Beattie, I should point out, just in case you jump to any conclusions about his character, was one of the most thoughtful contributors here – and the only one prepared to admit that he'd been left with moral doubts about what he'd done. And yet he was absolutely clear that his first hot encounter with an enemy – after 23 relatively uneventful years in the armed forces – was a high point in his life. "[It was like] I had just climbed Mount Everest," he said, recalling the moment when he saw one of his bullets take off the side of a Taliban gunman's head. Justin Featherstone, who'd served in Iraq, was unequivocal too as he described watching the insurgent he'd shot slide dead from a roof. "That is one of the greatest moments of my life... when I knew I was up to the job I'd signed up to do".

There were refutations of psychological aftermath here that sounded like denial – a suppression of psychological effect rather than its absence. When Robert Lawrence (whose Falklands experience was retold in the television film Tumbledown) said, "I have no problem killing people at all", he spoke with a vehemence that didn't entirely square with a more troubled account of bayoneting a dying Argentinian in the face, even as the man pleaded for his life.

But along with confirmation that many men find combat utterly exhilarating, the programme also revealed that a surprisingly high number of us can be trained to think of killing as a professional task, and then get job satisfaction from doing it efficiently. This is an unsettling finding – but it's probably better to know, I think.

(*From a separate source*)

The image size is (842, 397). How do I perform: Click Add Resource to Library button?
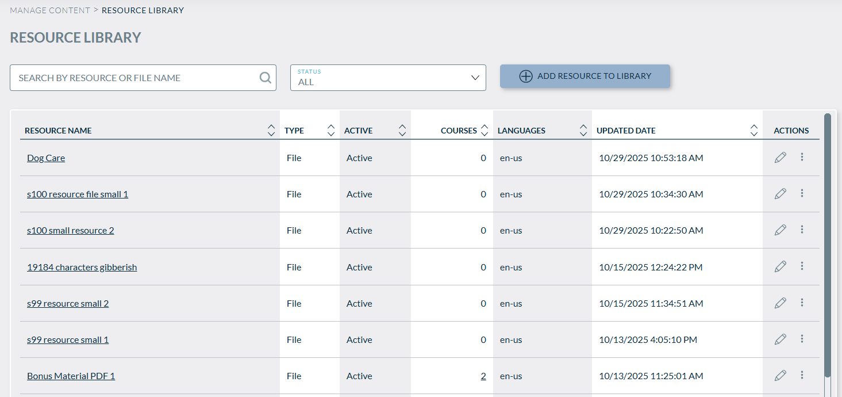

Curiously, Fighting Passions threw some retrospective light on Warriors, the terrific Peter Kosminsky drama about Bosnian peacekeepers who found themselves powerless to intervene as civilians were massacred. If they'd only been permitted to shoot someone at the time, you found yourself thinking, they'd probably have come back in a better frame of mind. Kosminksy was the subject of The South Bank Show this week, and his recollections of the "golden era of Yorkshire and Granada", a time when ITV companies could fairly claim to lead the way in certain branches of serious programme-making, had a rather ironic edge given the terminal prognosis of the programme in which he was appearing. It included a rather startling moment when Kosminsky, recalling the intensity of his own youthful politics, acknowledged that the fictional suicide bomber in his drama Britz had taken "a route that I chickened out of taking".

Happily, he decided to pursue subversion by means of drama rather than by high explosives – though his dramas do generally result in a loud bang. This film ended with a curious abruptness, just as you expected it to look ahead to Kosminsky's forthcoming project, about Palestine. Either Kosminsky's playing his cards close to his chest or they wanted to make sure he made it into the final series.